Supreme Court Justices were not immune to the climate of racism that plagued the nation long after the end of the Civil War. In 1914, President Woodrow Wilson appointed James McReynolds, a man with many prejudices, to the Supreme Court. When Louis Brandeis and Benjamin Cardoza, both Jews, joined the Supreme Court, McReynolds refused to sit next to, speak with, and dine with, either man because he was, according to Justice O’Connor, a “notorious racist.” If the Supreme Court lacked the ability to curtail racism within its own ranks, what level of impartiality could black Americans hope for in the early 20th century?

After supporting a national two-tiered social system for 151 years, the Supreme Court finally took a turn toward supporting civil liberties for all Americans. Led by Chief Justice Earl Warren, the court decided against the segregation of black and white schoolchildren in the 1954 Brown v. Board of Education case. Appointed by President Dwight Eisenhower, who later considered Warren “one of the two worst mistakes” of his presidency, Warren believed separating black children “from others of similar age and qualifications solely because of their race generates a feeling of inferiority as to their status in the community that may affect their hearts and minds in a way unlikely ever to be undone.”

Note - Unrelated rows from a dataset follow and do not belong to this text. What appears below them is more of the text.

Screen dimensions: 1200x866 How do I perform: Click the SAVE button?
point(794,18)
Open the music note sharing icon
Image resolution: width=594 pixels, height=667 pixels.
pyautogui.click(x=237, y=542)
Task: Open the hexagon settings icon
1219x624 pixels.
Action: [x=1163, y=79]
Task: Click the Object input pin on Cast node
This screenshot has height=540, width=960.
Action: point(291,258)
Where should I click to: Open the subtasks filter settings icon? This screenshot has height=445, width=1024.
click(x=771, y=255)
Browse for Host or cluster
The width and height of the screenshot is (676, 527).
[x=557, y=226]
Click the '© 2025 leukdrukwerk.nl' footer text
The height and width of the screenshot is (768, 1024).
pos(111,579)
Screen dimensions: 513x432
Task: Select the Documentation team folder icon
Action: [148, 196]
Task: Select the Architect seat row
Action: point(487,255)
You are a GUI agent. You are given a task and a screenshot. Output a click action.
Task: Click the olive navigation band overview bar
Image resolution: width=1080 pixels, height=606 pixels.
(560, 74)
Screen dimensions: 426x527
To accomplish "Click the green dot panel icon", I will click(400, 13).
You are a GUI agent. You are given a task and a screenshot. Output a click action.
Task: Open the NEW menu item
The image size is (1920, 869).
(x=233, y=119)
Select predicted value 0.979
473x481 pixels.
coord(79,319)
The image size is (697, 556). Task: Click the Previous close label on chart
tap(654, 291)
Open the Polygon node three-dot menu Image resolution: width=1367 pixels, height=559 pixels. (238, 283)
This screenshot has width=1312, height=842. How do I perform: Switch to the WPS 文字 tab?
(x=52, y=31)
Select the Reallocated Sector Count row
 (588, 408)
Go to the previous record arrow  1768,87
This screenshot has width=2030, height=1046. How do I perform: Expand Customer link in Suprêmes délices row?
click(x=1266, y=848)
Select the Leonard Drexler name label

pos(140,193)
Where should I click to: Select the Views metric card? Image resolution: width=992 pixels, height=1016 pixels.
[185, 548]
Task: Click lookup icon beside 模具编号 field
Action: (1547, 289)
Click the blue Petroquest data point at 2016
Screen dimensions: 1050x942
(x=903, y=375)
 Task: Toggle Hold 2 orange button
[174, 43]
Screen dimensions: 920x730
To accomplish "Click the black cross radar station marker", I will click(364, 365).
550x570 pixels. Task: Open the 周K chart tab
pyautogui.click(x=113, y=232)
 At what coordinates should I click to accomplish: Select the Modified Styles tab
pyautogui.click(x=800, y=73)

The Supreme Court finished its pivot toward civil liberties for all Americans in 1967 when President Lyndon Johnson appointed the first black American to the Supreme Court, Thurgood Marshall. The following year, civil rights legislation passed that finally broke down the racial barriers separating white Americans and the rest of the country. When President Ronald Reagan selected Sandra Day O’Connor for the Supreme Court, she brought the promise of a truly diverse Supreme Court with her. However, with such a long, dismal record of adhering to outdated, antiquated, and conservative political ideologies, should Americans continue to trust Supreme Court Justices with the power to shape decades of government policy through lifetime appointments based on the false tenet of political neutrality?

President Thomas Jefferson once predicted that the Constitution would become a “mere thing of wax in the hands of the judiciary, which they may twist and shape into any form they please.” With advances in medicine, S.C. Justices enjoy longer terms in office, and the opportunity to mold government policy for the next three decades. In recent rulings, the Supreme Court continued its support of free speech principles in campaign finance, but its focus moved from that of protecting individual rights to allowing more money to flow into the political process. The media uproar in the wake of the McCutcheon v. FEC included a stern accusation from economist Robert Reich that the decision was “the most brazen invitation to oligarchy in Supreme Court history.” He noted the court overturned “40 years of national policy and 38 years of judicial precedents” to reach its conclusion. Has Jefferson’s prediction come true?